Dois prisioneiros conversam dentro de uma oca, aguardando a manhã chegar e com ela o momento em que um deles será devorado pelos tupiniquins. Um é o italiano Angelo; do outro, pouco sabemos, pois está impedido de falar, graças aos ferimentos severos que sofreu na batalha em que foi capturado. Como sua boca está destroçada e ele está amarrado como prisioneiro dos índios, seu companheiro de infortúnio decide lhe contar histórias para que a noite passe sem tanto sofrimento.
O narrador o chama de Bacharel: ‘É triste ter que dizer isso assim, tão diretamente e sem floreios, caro Bacharel, mas infelizmente tudo indica que os canibais vão devorar você assim que o dia raiar.’
O chefe dos índios que irão devorá-lo é Yawara, um guerreiro tupiniquim que assombra os inimigos, por sua origem, sua força e bravura, além da obsessão por capturar a onça preta, que ele caça sem descanso pela mata de Pindorama. Seu nome significa ‘aquele que morde’. Ele foi um curumim que chegou ao mundo sem ter sido parido por uma mãe e cresceu como um pária na Aldeia de Piratininga, aos olhos de João dos Piratiningas (o português João Ramalho), homem branco que se misturou aos tupis até se tornar ele mesmo um guerreiro canibal.
Na mais recente batalha, Yawara capturou esse bravo guerreiro branco que pretende devorar assim que o sol nascer. É o Bacharel, que, como o leitor, ouve a história contada pelo narrador, Angelo, o Vermelho. A morte o espera ao final dessa jornada, mas não é o que vai acontecer com Angelo, o italiano que a tribo poupou por achá-lo covarde e bufo, o que não recomenda a sua deglutição. Na lógica antropofágica tupiniquim, só os fortes e corajosos valem a pena ser devorados.
Enquanto reconta a saga de Yawara para o Bacharel, o narrador relembr também a sua própria trajetória: seus périplos picarescos e sua origem extraordinária, nascido de uma orgia entre luminares da Renascença Florentina com uma prostituta montepulciana.

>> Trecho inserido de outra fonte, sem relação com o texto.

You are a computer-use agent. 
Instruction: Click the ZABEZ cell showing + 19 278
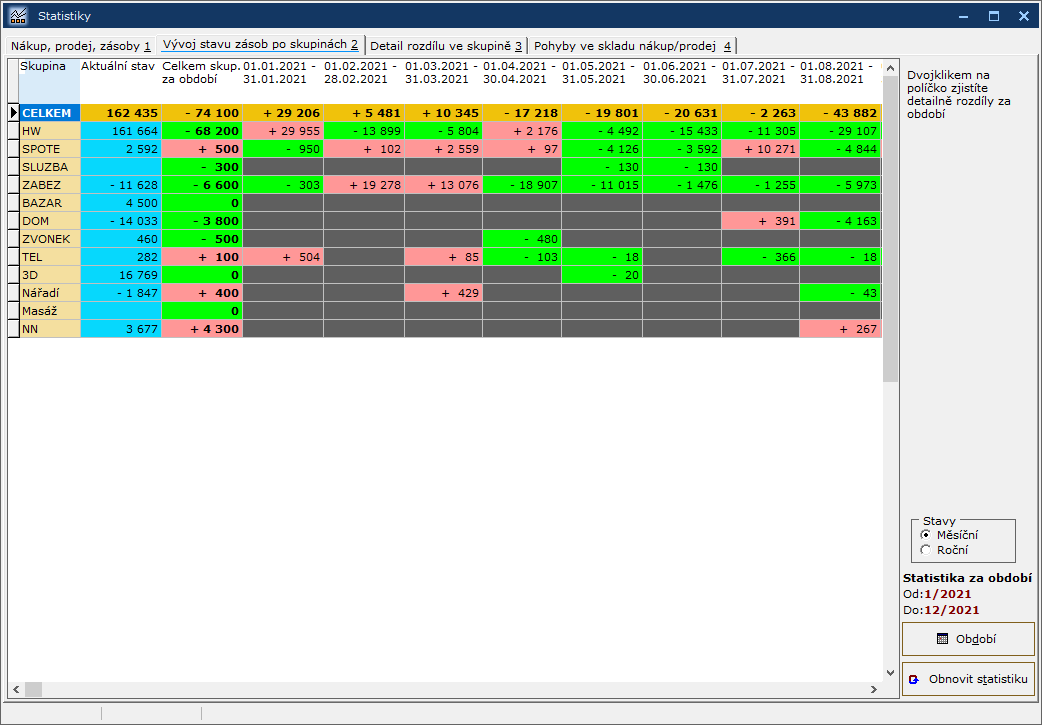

Yawara é um retrato das guerras permanentes e, talvez, constituintes do Brasil moderno. A guerra do homem contra o mundo natural, a guerra do homem contra seus próprios demônios e a guerra de ambições dos homens entre si pelo controle do mundo. Apesar da ambientação histórica, é também um romance contemporâneo, que indaga nas entrelinhas: de onde vêm a violência e a ganância permanentes e inescapáveis que o Brasil não consegue superar?
Yawara insere o leitor no coração de uma aventura em seu momento mais emocionante. O relato é uma narrativa empolgante e precisa que repassa com ironia e pitadas de humor negro, além de reflexões filosóficas e artísticas, os primeiros anos de colonização do Brasil.
Sobre o autor
Rodrigo Leão nasceu em 1969 em São Paulo, cidade fundada sobre a antiga aldeia de Piratininga. Cresceu e se educou no Rio de Janeiro e em Nova York. Trabalhou como jornalista, músico e publicitário. É mais conhecido como compositor de inúmeros hits do grupo mineiro Skank como ‘Saidera’, ‘Um mais um’, ‘Fotos na estante’, ‘Formato mínimo’, entre outras músicas. Suas canções ocupam mais de cinco horas de audição nas plataformas digitais. Recebeu em 2010 o Prêmio Estímulo do Governo do Estado de São Paulo pelo roteiro do curta-metragem O cavalo. Yawara é seu primeiro romance.